**Quoted passage**
====================
Dan Auerbach squints over a PDF of a faded, handwritten note. Laughing, he reads the first line: "We the Black Keys have put this demo together for you, we hope you like it." The rest of the note says the fresh-faced band is "young, naive, and road ready," claiming to have already played gigs throughout Ohio. This note, sent to numerous record labels, was accompanied with a blatant lie -- but it paid off. Now, sold out tours, eight albums, and various awards later, The Black Keys can look back on their early days with a laugh.
Earlier this year, Rolling Stone started a documentary series called "Mastering the Craft." Dedicating 10-15 minutes to artists such as Willie Nelson, Tegan and Sara, and Major Lazer, the series dives into the histories of these musicians and how each got their start. Now featuring The Black Keys, viewers get an inside look into how they got so big, and how it was largely by accident.
====================
**Source material**
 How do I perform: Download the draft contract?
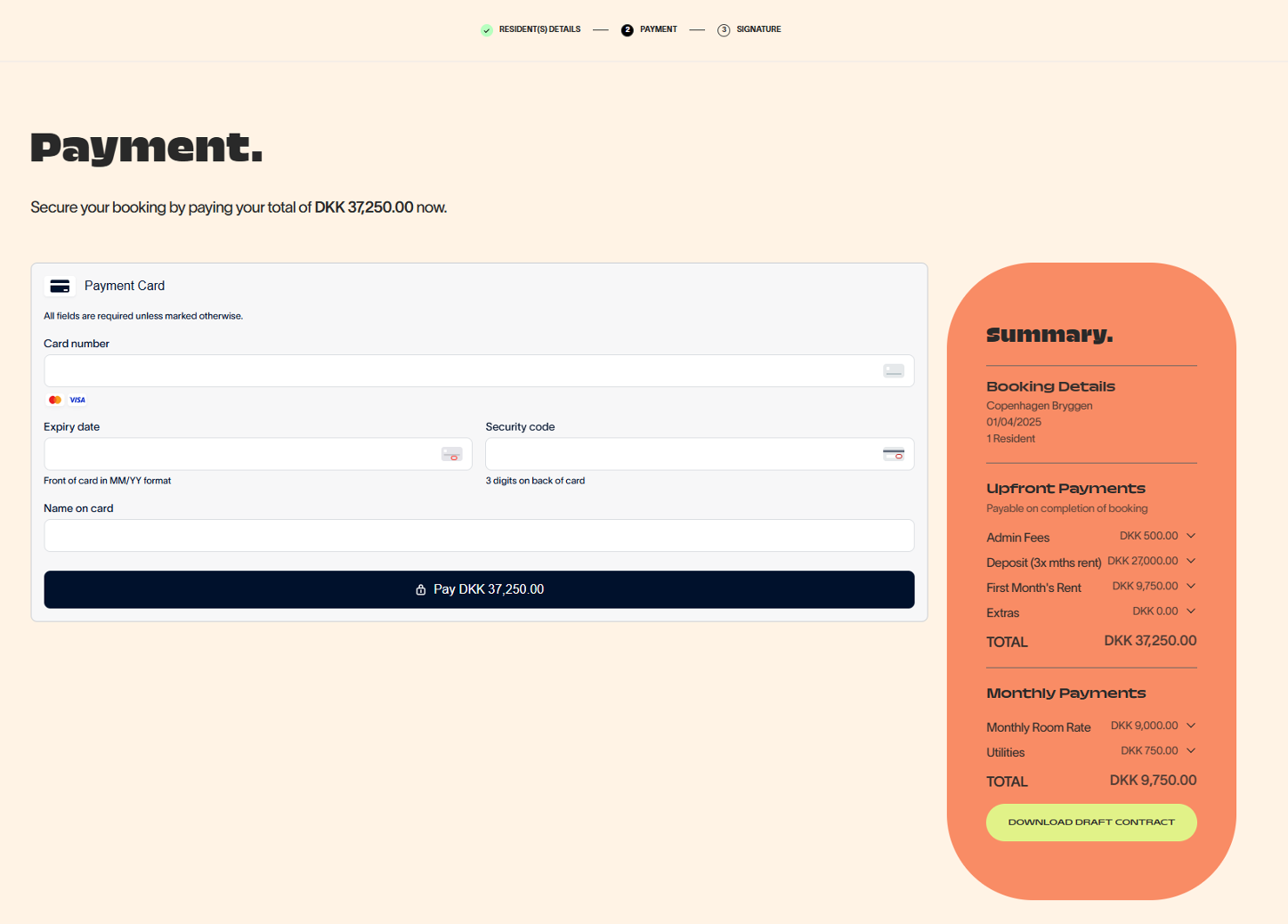point(1090,823)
====================
In the Black Keys article, what did the band's handwritten note claim they had already done? Base your answer on the Black Keys article alone.

**Exercise response**
It claimed they had already played gigs throughout Ohio.